Time

Wednesday, July 23, 2008

Two-pronged strategy makes sense for bombed out old hot China favourites

Today may well mark the start of an “Olympics” rally for China stocks on SGX.

Last year’s hot favourites especially mid to big cap stocks with sound fundamentals and proven earnings track record have crashed from around two-thirds to 75% from their peaks with many below their IPO prices – the benchmark Shanghai SE Composite Index has crashed 58% from its Oct record 6124 high to 2567 early this month.

It makes sound strategy for players to move perhaps even aggressively into these stocks both for short term trading as well as investment as gains can be made on technical rebounds which we are witnessing today and as medium to long term investments for chances of making 30-50% gains within the next one year should be bright with limited 5-15% downside risks.

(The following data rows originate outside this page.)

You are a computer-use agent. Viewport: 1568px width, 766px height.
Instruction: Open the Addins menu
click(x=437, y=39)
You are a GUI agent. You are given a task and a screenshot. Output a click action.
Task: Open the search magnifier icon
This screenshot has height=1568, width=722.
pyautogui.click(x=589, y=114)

It is highly unlikely that the major China indices would lose two-thirds of their values – we have already seen 58% crash from peak to recent “bottom” which means at worst the downside would be around 2200-2300 on SCI (today at 2837).

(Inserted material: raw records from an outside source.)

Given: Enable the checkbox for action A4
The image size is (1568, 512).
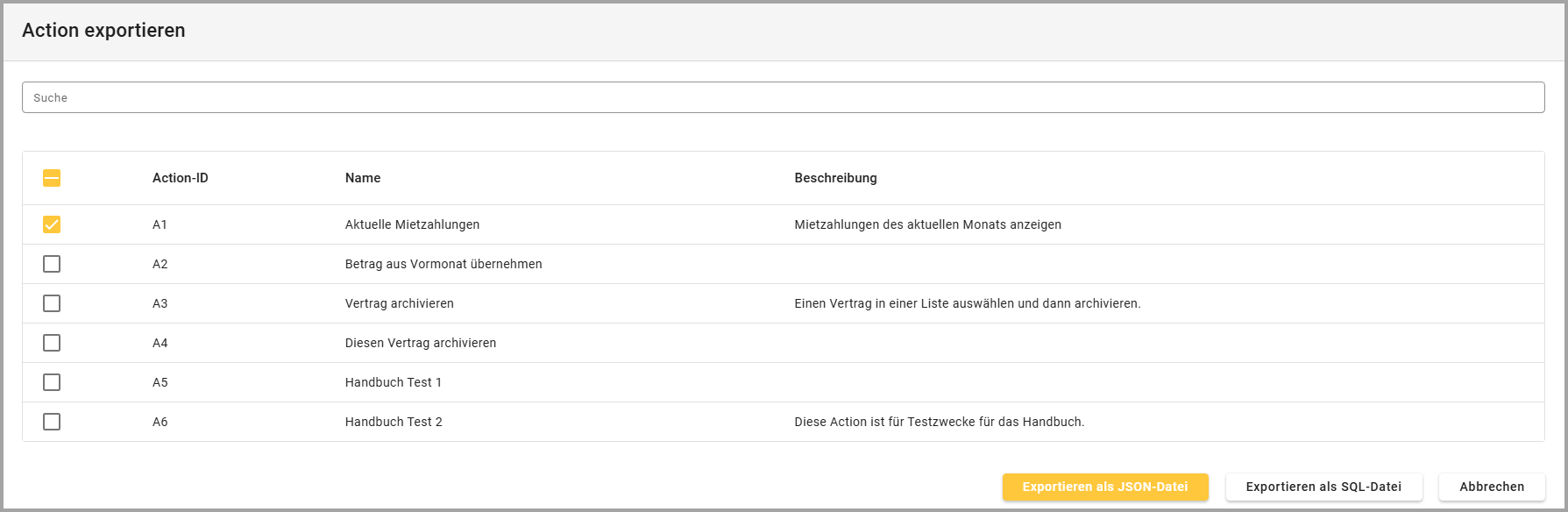Looking at the screenshot, I should coord(52,343).
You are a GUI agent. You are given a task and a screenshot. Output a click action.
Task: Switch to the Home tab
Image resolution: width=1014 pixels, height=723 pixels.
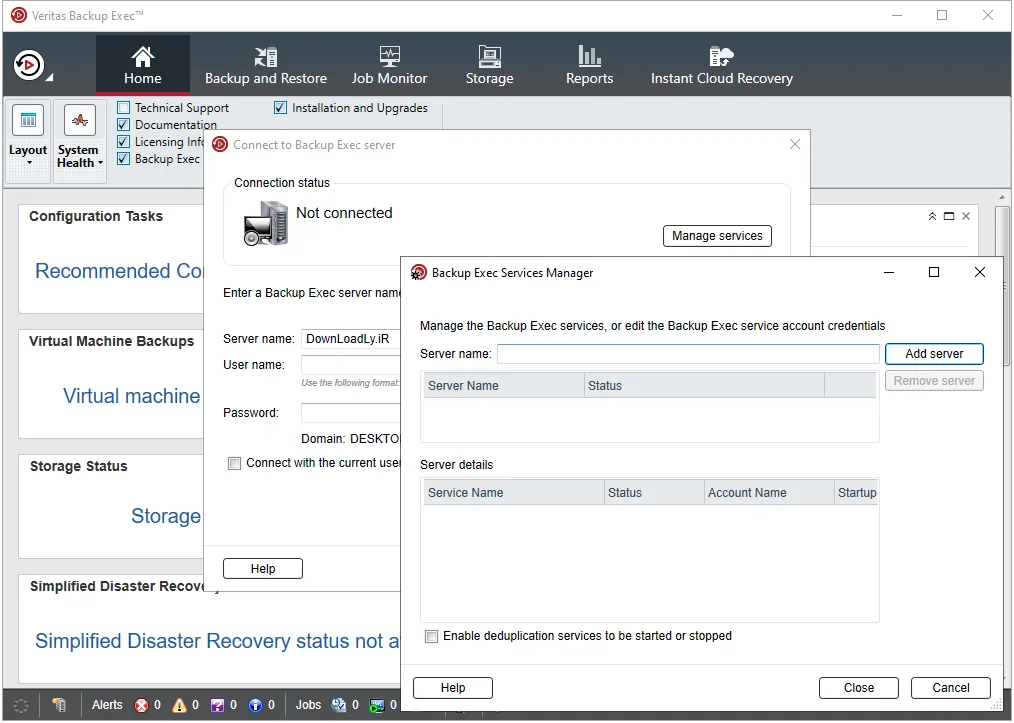pyautogui.click(x=143, y=65)
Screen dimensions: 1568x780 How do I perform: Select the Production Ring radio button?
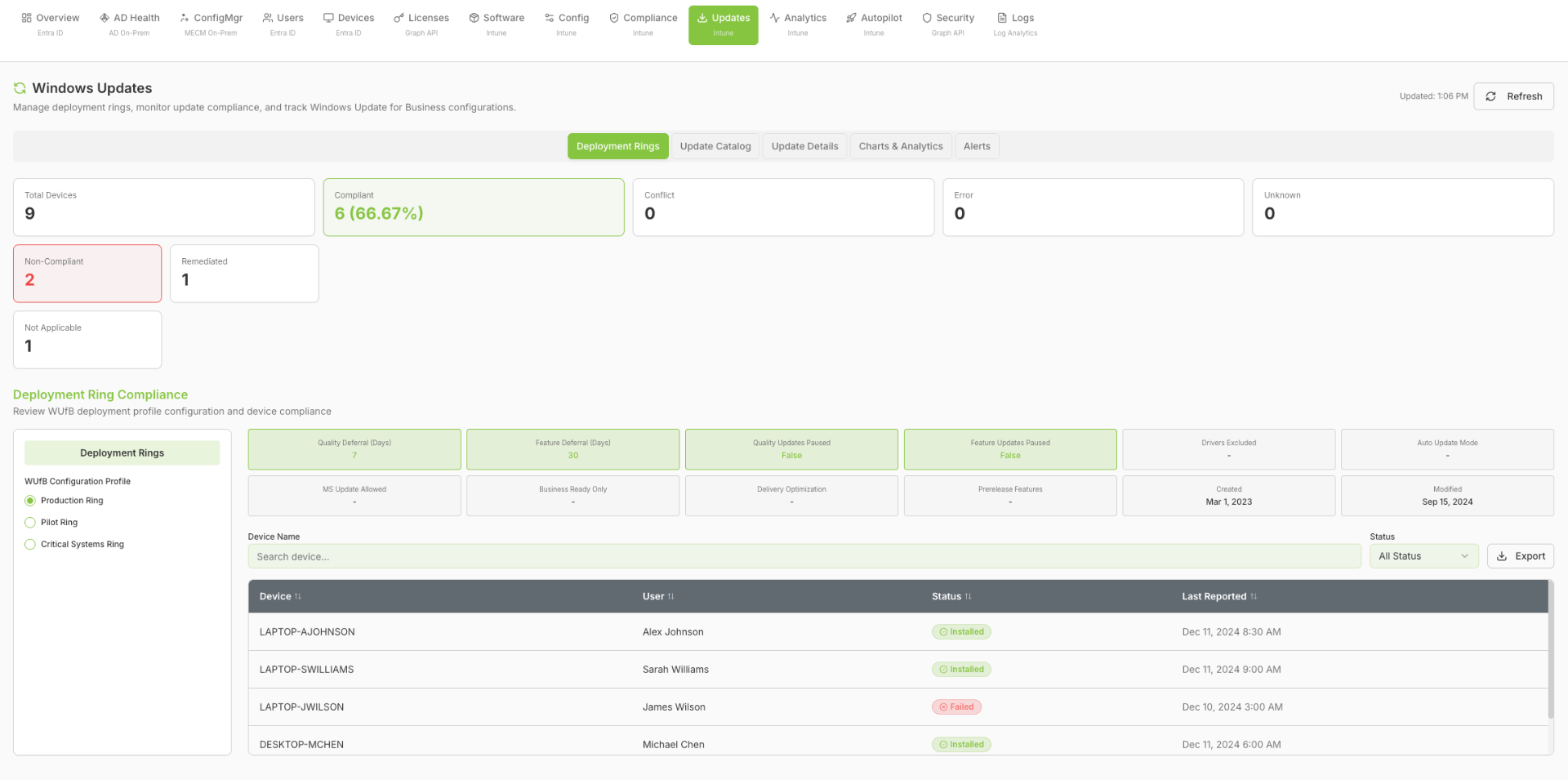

It is also unlikely that China would crash more than Vietnam, which was down 67% from 1111 to 364 last month on the Ho Chi Minh stock index but is recovering well now, up 22.5% from bottom to 446 today, still down 60% from peak.

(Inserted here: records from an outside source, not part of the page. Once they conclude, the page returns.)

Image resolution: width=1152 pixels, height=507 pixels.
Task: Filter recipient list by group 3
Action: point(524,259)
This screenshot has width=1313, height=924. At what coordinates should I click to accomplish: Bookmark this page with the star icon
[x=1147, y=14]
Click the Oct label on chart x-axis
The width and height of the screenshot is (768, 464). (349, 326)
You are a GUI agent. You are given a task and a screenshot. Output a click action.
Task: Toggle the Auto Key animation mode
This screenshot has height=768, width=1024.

The 3 China stocks on the STI – Cosco, Yangijiang and Yanlord – would easily come to mind as “safer” bets but there are many former hot stocks including FerroChina, Fibrechem, Sino Techfibre, Synear Foods, China Hongzing and Li Heng, which deserve a fresh look.

Cosco ($3.20) crashed 66% from $8.20 to $2.79, should recover further to around $3.50 and $3.70-90 in the short and medium term. YZJ (80 cents) down a massive 73% from $2.87 to 76.5 cents can recover to 90-95c once resistance at 84-85c is overcome.

Yanlord ($2.12) which has lost 63% from $4.40 to $1.65 has short term hurdle at $2.30 but medium term $2.70-80 should be a fair target.

FerroChina ($1.22) has also crashed from $2.87 to $1.02, down 64%, should overcome $1.30 and move to $1.50-60.

Fibrechem (63c) down 72% from $1.90 to 53.5c, should rebound to 67-68c and later to 74-75c.

Sino Techfibre (56c) has recovered from its 44.5c low, down 74% from $1.73 peak and should be able to move above 60c to 64-65c.

Synear Foods (45.5c) lost 85% from $2.52 to 37c, and should rebound back to this month’s 50-52c high.

China Hongxing (51c) down 72% from $1.45 to 40.5c, should recover to 58-59c and later to 68-70c.

Li Heng (61c) has lost 44% from 87c to 49c, and is below March IPO price of 80c. Its strong rebound from 49c on good volumes imply likely test of 65-68c resistance.